To provide the fastest possible response times, Pitney Bowes uses traffic shaping to ensure that a very large number of closely spaced API requests from an individual developer account cannot negatively impact response times for all developer accounts. During any given second, Pitney Bowes throttles the requests for an individual developer if that developer’s requests would slow other developers’ requests.

Pitney Bowes uses a custom algorithm to determine when to apply traffic shaping. Traffic-shaping policy is handled on a per-API-operation basis, so the number of requests sent per second to one API has no effect on traffic shaping for any other API.

Safe Limit

For a given API operation, the Safe Limit is the number of transactions per second (TPS) a developer can send before traffic shaping might apply. To avoid traffic shaping, observe the Safe Limits in the table below.

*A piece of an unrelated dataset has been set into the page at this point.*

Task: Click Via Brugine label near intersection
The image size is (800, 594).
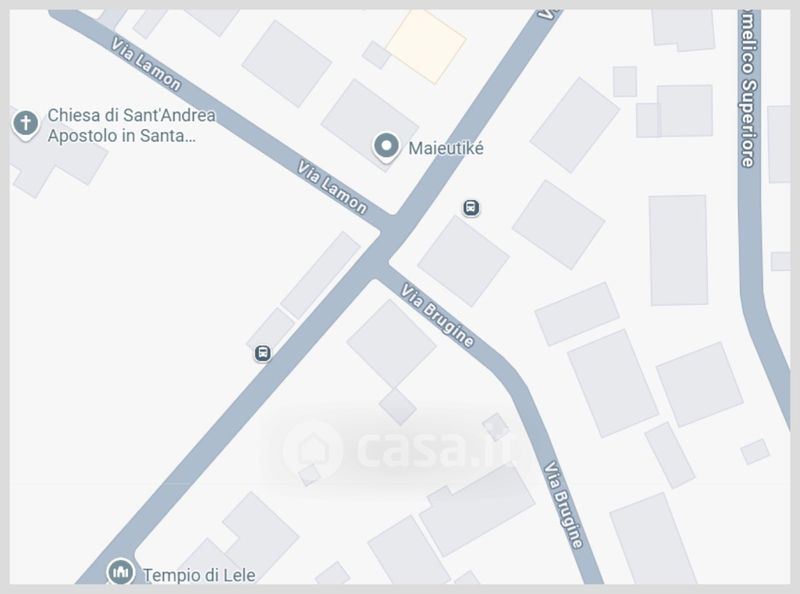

Note that Pitney Bowes might adjust the traffic-shaping policy for a given API over time. Also note that additional APIs might be added. For this reason we suggest that your development team treat APIs not specifically listed below as if they had a Safe Limit of 100 TPS.


Safe Limit in Transactions Per Second

Address Validation

200 TPS

Create Shipment,
Reprint Shipment,
Retry Shipment,
Void Shipment

100 TPS

Rate Shipment

300 TPS

All other API operations

100 TPS (guideline)

When Does Traffic Shaping Apply?

If your application exceeds your assigned Safe Limit for an API operation during a 1 second period, Pitney Bowes might throttle your requests to that API for the rest of that second and for all future seconds until one of the following two conditions are met:

  1. Your TPS for the API operation falls below your Safe Limit for a period of one second.

  2. The total TPS for the API operation for all developers falls below 50% of the maximum allowable bandwidth (as defined by the Pitney Bowes engineering teams) for a period of one second.

If an API request is throttled, it’s placed in a queue that releases transactions using a “leaky bucket” algorithm. Transactions are released from the queue on a First In, First Out (FIFO) basis. If the maximum queue size has been reached, all new requests entering the queue will instead be returned as errors until space in the queue has opened up. In practice this means that slightly exceeding the Safe Limit for a few seconds might have little or no effect on response times, but drastically exceeding the Safe Limit, or moderately exceeding it for an extended period, could result in a high percentage of requests being returned as errors.

Note that Pitney Bowes traffic-shaping policies do not, in general, specifically target concurrent (simultaneous) transactions. For example, a developer sending bursts of 200 concurrent transactions at the beginning of each second would be treated identically to a developer sending one transaction every 5 milliseconds. However, certain types of requests that require large amounts of system resources, such as rate-shopping Rate API requests, might have additional spacing applied to them in addition to the traffic shaping described in this document.

Build TPS Limits Into Your Applications

As a best practice, build TPS limits into your applications to avoid sending more transactions per second than the Safe Limit allows. This might mean spacing out transactions by a set number of milliseconds, or limiting the number of threads in a multi-threaded application.

Code that defines how retry requests are handled should also be reviewed to prevent the retry policy from compounding traffic-related issues.